Kirby Connell (35) throws a pitch during the NCAA Baseball Tournament Knoxville Regional between the Tennessee Volunteers and Campbell Fighting Camels held at Lindsey Nelson Stadium on Saturday, June 4, 2022.
Kirby Connell (35) throws a pitch during the NCAA Baseball Tournament Knoxville Regional between the Tennessee Volunteers and Campbell Fighting Camels held at Lindsey Nelson Stadium on Saturday, June 4, 2022.

Had the deficit kept growing, the Vols’ lineup would have faced a tougher task without one of its best players in Evan Russell, who returned Saturday, but didn’t start, after Friday’s absence for personal health reasons.

And Dollander’s third-inning exit was stunning. If Campbell’s hitters could do that to arguably the best pitcher in college baseball, what couldn’t they do? At the very least, they were poised to tax Tennessee’s bullpen, which would prove costly should the Vols lose this game and have to win three in the next two days to advance.

The Vols weren't used to this. They were on their heels, against the ropes in their own stadium, facing the type of adversity they’d seldom faced all season.

The biggest lingering question about a Tennessee team with so few weaknesses: What would happen when things inevitably grew difficult in the NCAA Tournament? Would the Vols freeze? Lose their mojo? Let the pressure of being overwhelming tournament favorites hinder them?

In harsher terms: would they choke?

You couldn't know for sure. This season has just been so easy.

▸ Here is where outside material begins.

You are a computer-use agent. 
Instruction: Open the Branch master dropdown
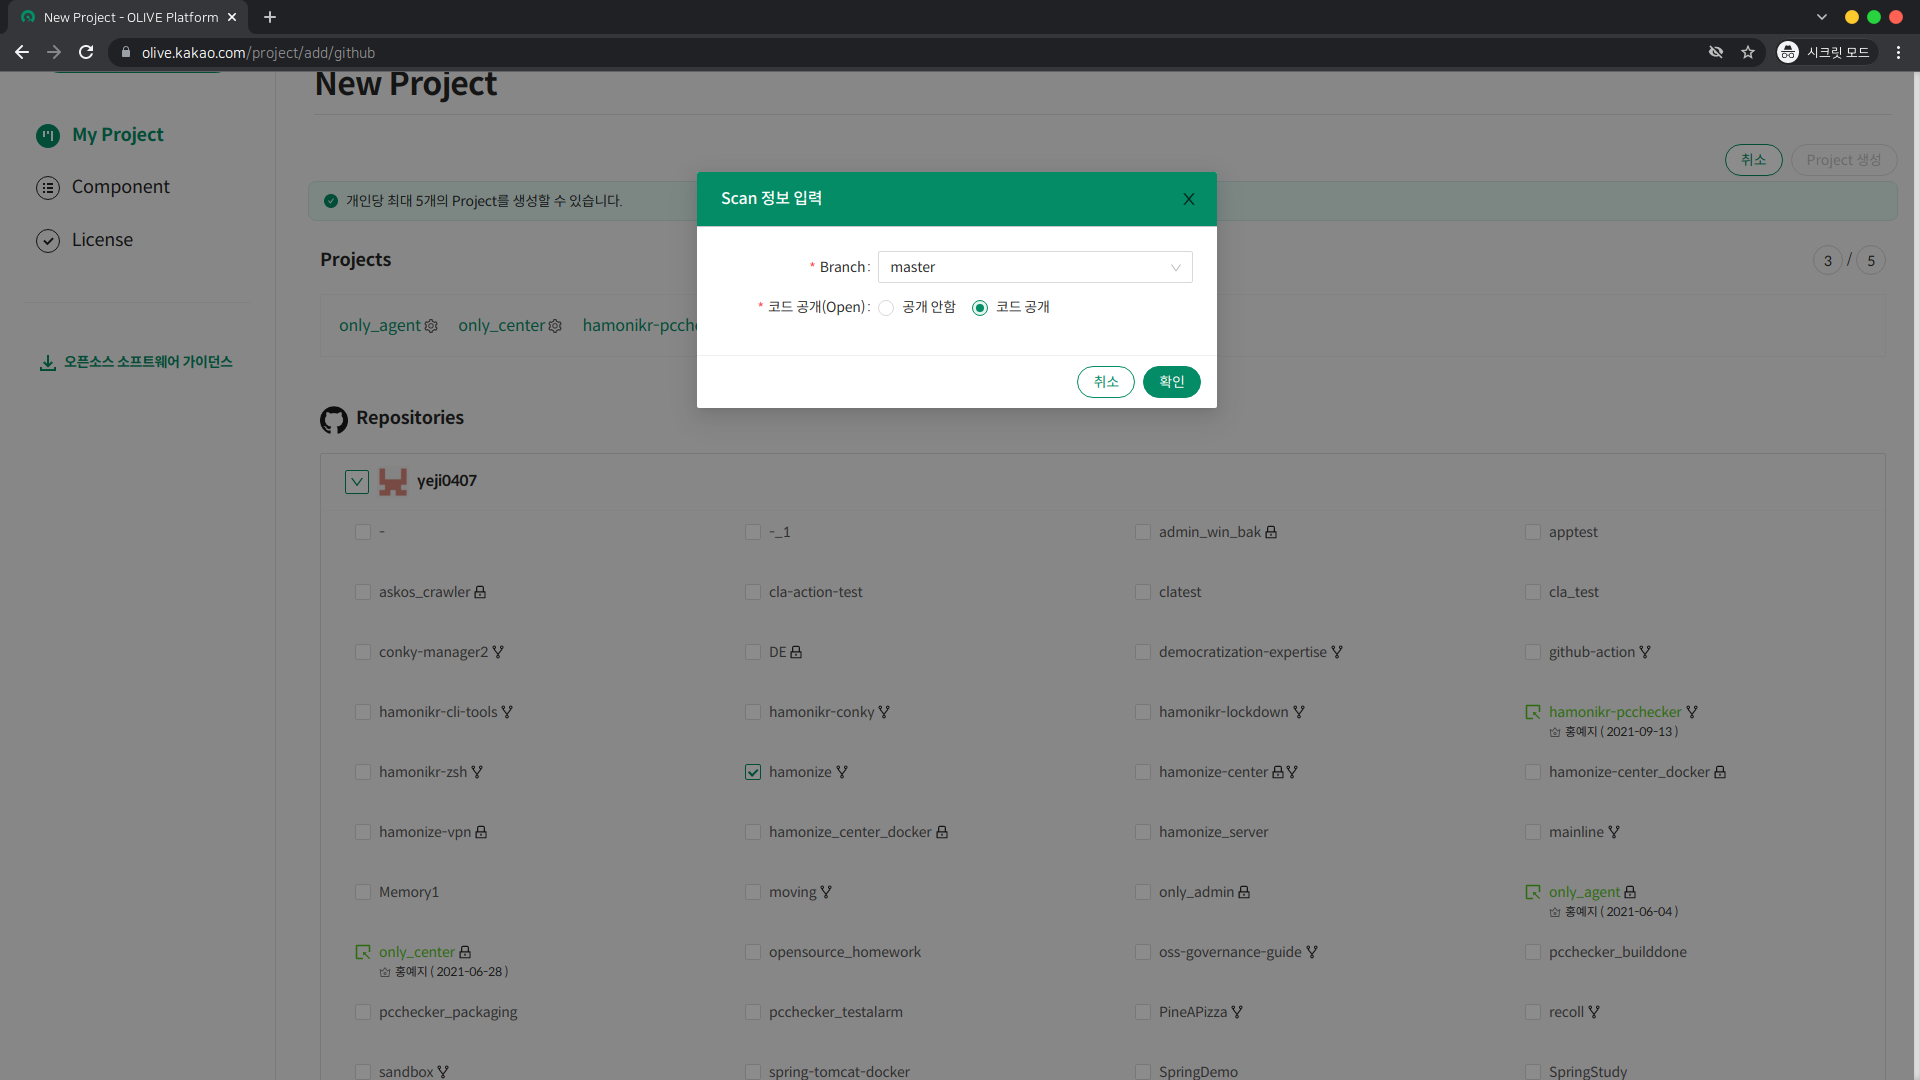[x=1034, y=267]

At 55-7, the Vols had trailed, but not often. Hadn’t always gone well when they did, either. I’m thinking primarily about their wood-bat game against Tennessee Tech back on April 12 at Smokies Stadium. The Vols showed up with a 23-game win streak and lost 3-2 in front of a large crowd, failing to score in the final six innings while clearly pressing against an opponent that wasn’t in their class.

Thanks to Campbell, we were about to learn something about Tennessee's juggernaut.

And so we did.

Didn't take long, either. Three runs in the fourth inning. Four more in the fifth inning, including Drew Gilbert’s three-run home run on an 0-2 pitch, to reclaim the lead and control of a game that was slipping away.

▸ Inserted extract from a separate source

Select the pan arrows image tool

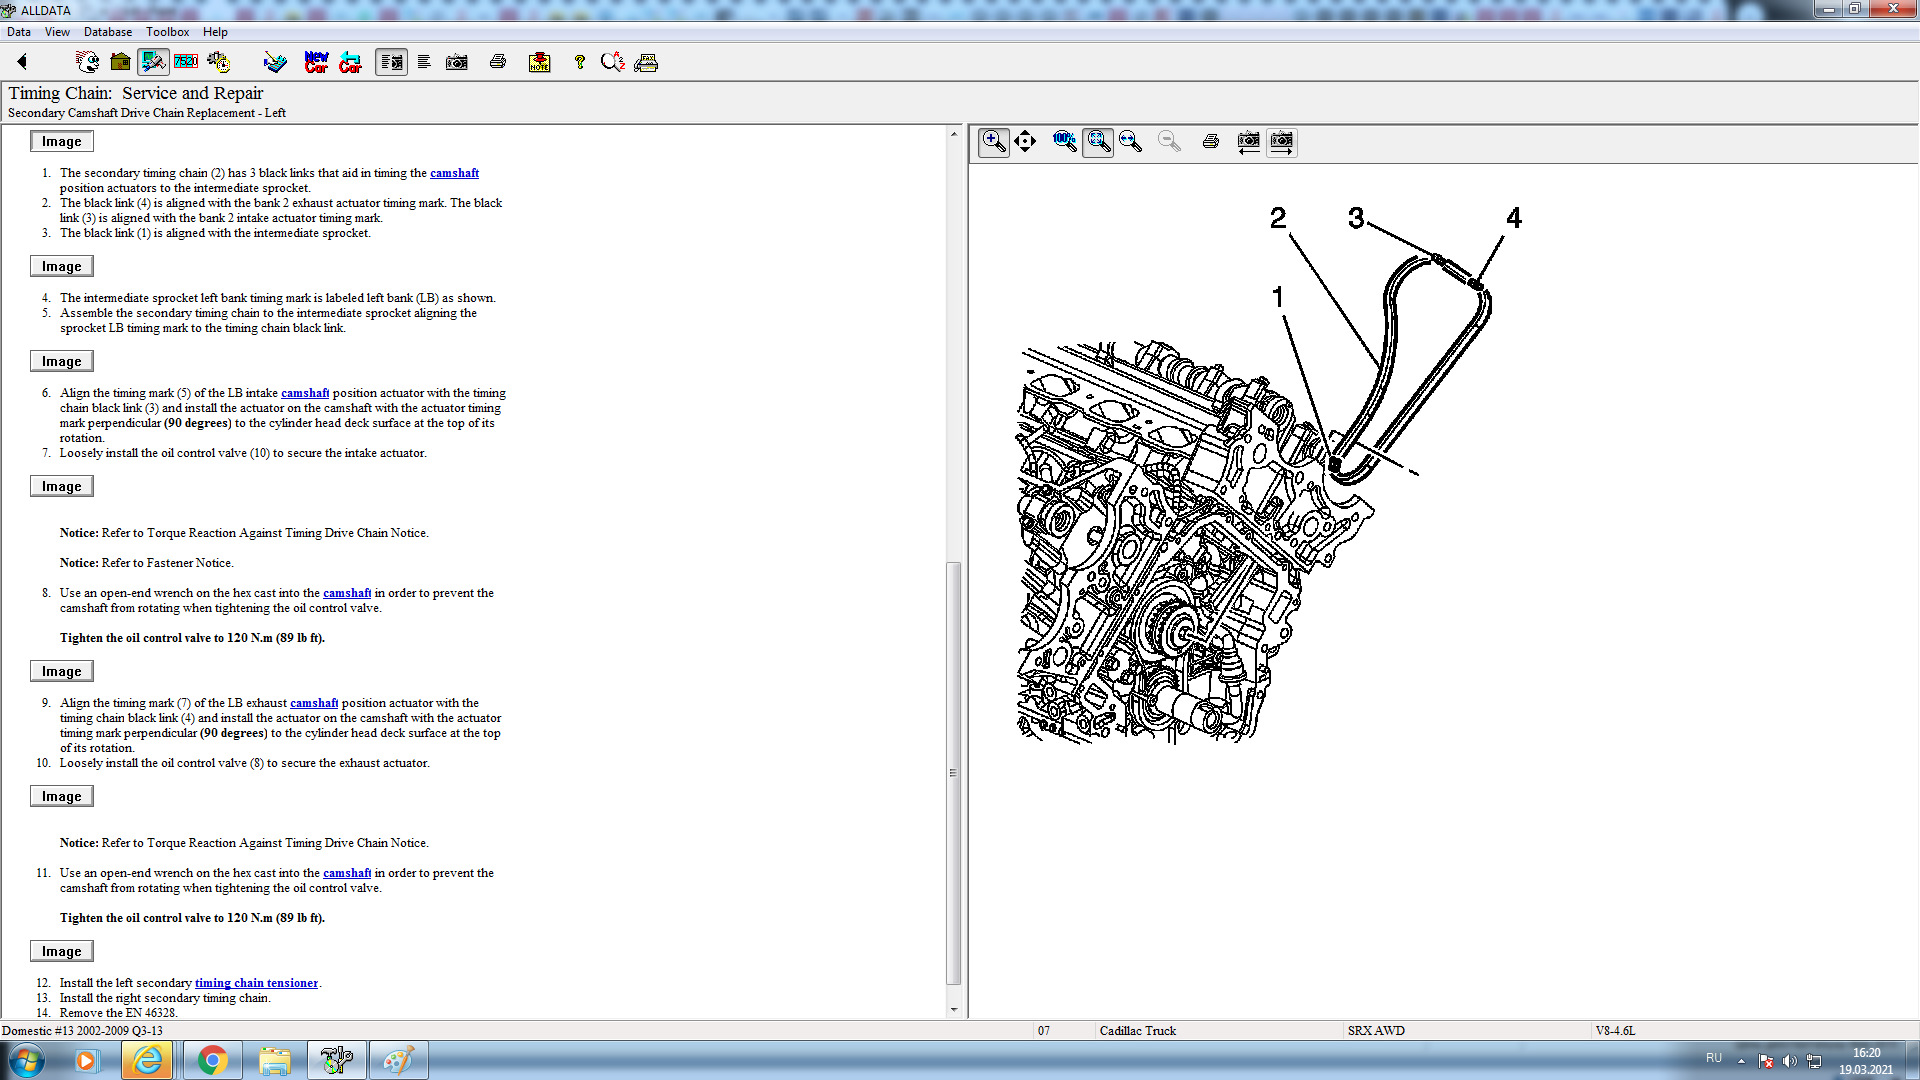(1025, 141)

“Any time someone scores, our mentality is just punch back,” Gilbert said. “I think it’s as simple as that.”

Tennessee’s Drew Gilbert runs home after hitting a three-run homer during the NCAA Baseball Tournament Knoxville Regional between the Tennessee Volunteers and Campbell Fighting Camels held at Lindsey Nelson Stadium on Saturday, June 4, 2022.
Tennessee’s Drew Gilbert runs home after hitting a three-run homer during the NCAA Baseball Tournament Knoxville Regional between the Tennessee Volunteers and Campbell Fighting Camels held at Lindsey Nelson Stadium on Saturday, June 4, 2022.

Perhaps we knew this about Tennessee. But the regular season is different. Losing to Campbell on Saturday would have had dire consequences.

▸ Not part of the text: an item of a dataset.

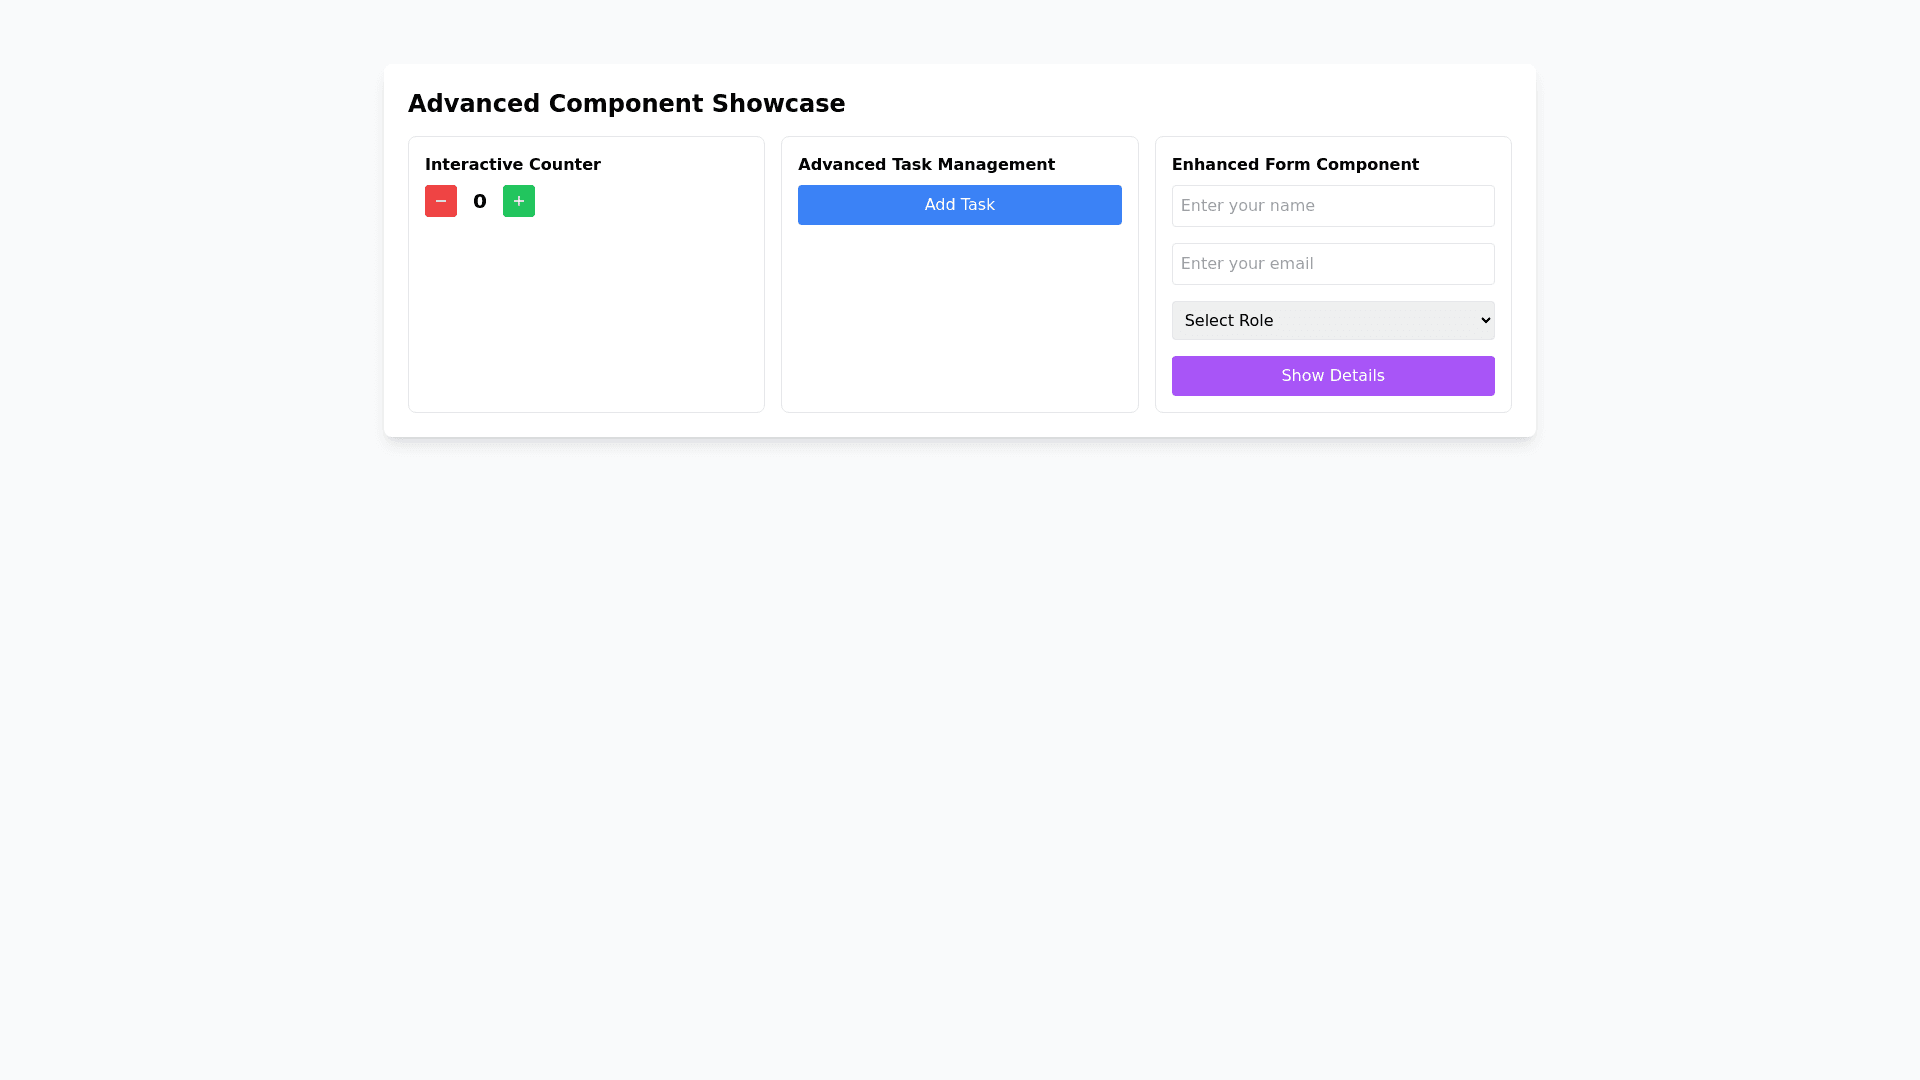Focus the Enter your email field
This screenshot has width=1920, height=1080.
(1332, 264)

Instead, it was a test that Tennessee passed, thanks to an immediate and necessary response at the plate and on the mound, where Connell worked four critical innings to help preserve other arms.

Wasn’t the end of it, though. Campbell didn’t go away, and it took nearly four hours and every one of Tennessee’s four home runs to finally feel comfortable.

Campbell earned Tennessee's respect. You could tell it after the game.

There is a justifiable arrogance to these Vols that has been bred by their success. It pops up in well-meaning comments like Tony Vitello so vehemently applauding Campbell pitcher Cade Kuehler afterward for a start in which he allowed seven earned runs in seven innings on Saturday.

An ERA of 9.00 isn't good against anyone. But, see, the Vols aren't just anyone.

“That box score doesn’t do (him) justice,” Vitello said. “I hope he can sleep well tonight – and that’s Kuehler. That’s some freakish stuff. I don’t know how the box score reads what it does, but he pitched with a lot of heart and good stuff. …

“(We were) just fortunate to win that thing.”

Vitello wasn’t wrong.

Kuehler deserves credit for making mighty Tennessee sweat. You could say that for all the Camels. Indeed, they had plenty of fight on them.

The Vols should be appreciative. They needed a test like that.